Norvell, who led Memphis to a 12-1 record and a berth in the 2019 Cotton Bowl before leaving for Tallahassee, will participate fully in pregame preparations, albeit remotely. Once the game starts, however, he will be watching from home.
“It hurts not being able to be around our guys for 10 days,” Norvell said of the quarantine period. “It’s extremely disappointing. This is one of the greatest rivalries in college football.”
Norvell previously had missed not so much as a practice, but he’ll be replaced Saturday by Chris Thomsen, who was Abilene Christian’s head coach from 2005 to 2011. Thomsen, a low-key type who is normally in the press box as the tight ends coach, will now be on the field. Norvell normally calls FSU’s plays, but that duty now falls to Kenny Dillingham.
Florida State, after losing its home opener to Georgia Tech 16-13, was idle last weekend. FSU scored 10 points on its first two drives before going cold. The Seminoles lost two fumbles (both by quarterback James Blackman), had an interception, and turned the ball over on downs twice during their remaining possessions.
For Miami (2-0, 1-0 ACC) and second-year coach Manny Diaz, everything is clicking so far, as he and offensive coordinator Rhett Lashlee have the Hurricanes playing up-tempo ball.
Against Louisville, Miami scored on a pair of 75-yard plays — one on the ground and one in the air — during which Lashlee set up the defense, using an identical formation that previously had gone elsewhere.
“We knew these plays were going to be open,” Miami tight end Brevin Jordan said. “We were just waiting for the right time to call them.”

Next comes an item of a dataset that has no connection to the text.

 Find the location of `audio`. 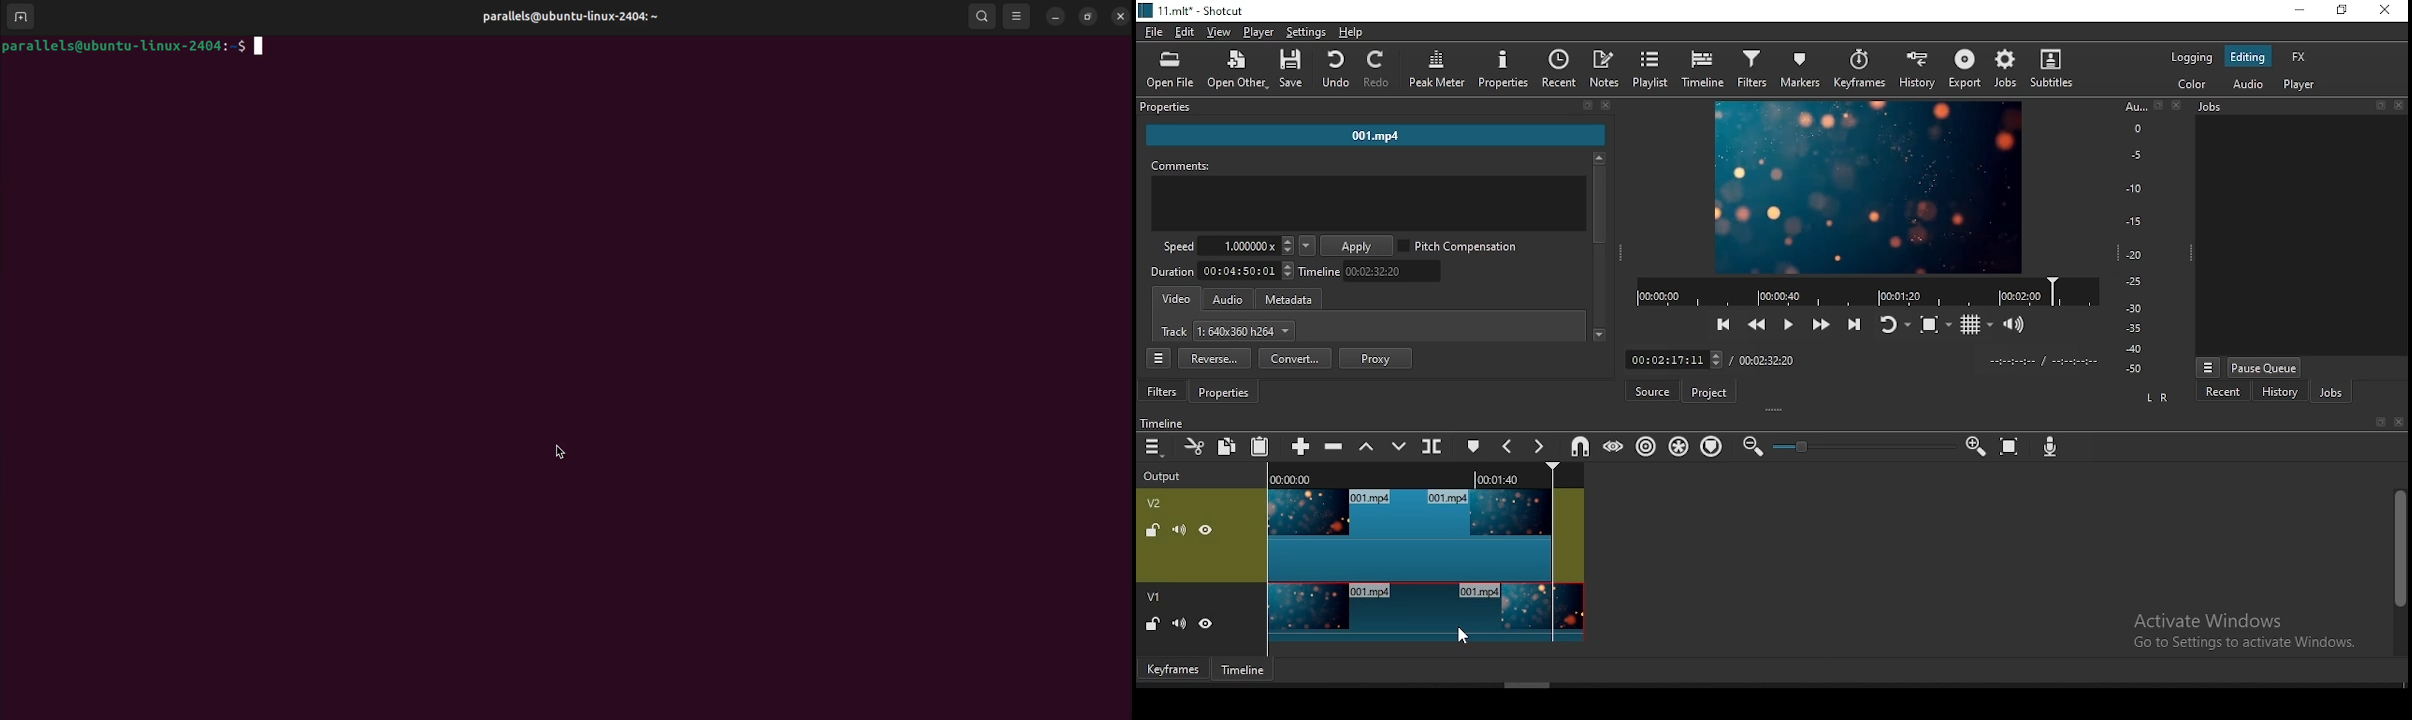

Miami, which disappointed last season at 6-7, has been revitalized by several transfers, including quarterback D’Eriq King, kicker Jose Borregales and defensive ends Quincy Roche and Jaelan Phillips.
King has emerged as a team leader as a dual-threat player. In a 31-14 season-opening win over UAB, King ran for 83 yards and a TD. Against Louisville, he showed off his arm, passing for 325 yards and three touchdowns.
Borregales has been a revelation, scoring 17 points against Louisville, including field goals of 57 and 48 yards. The Hurricanes certainly could have used his leg last season, when their kickers missed eight of their 20 field goal attempts as Miami lost five games by a touchdown or less.
Roche, meantime, has brought a speed rush to the ‘Canes, after recording 13 sacks for Temple last season. Phillips, a former UCLA Bruin, has already shown to be been effective against both the run and pass this season in the Miami defense.
The other big improvement for Miami is its offensive line, which allowed just three sacks in two games under new line coach Garin Justice. Last year, Miami quarterbacks were sacked 51 times.
FSU’s most dangerous weapon is wide receiver Tamorrion Terry. The 6-4, 210-pound junior. He caught 60 passes last year for 1,188 yards and nine TDs. But with Cam Akers off to the NFL, the Seminoles’ running game appears to be diminished. Texas A&M transfer Jashaun Corbin was held to 18 yards on six carries against Georgia Tech, although he caught eight passes for 55 yards.
Injuries have hurt FSU, and three starters are questionable for Miami, affecting the Seminoles offensive line, defensive line and secondary.
One key factor, potentially, is the Seminoles’ ability to block kicks. Against Georgia Tech, they blocked three kicks — two field goals, both by All-American defensive tackle Marvin Wilson, and an extra point.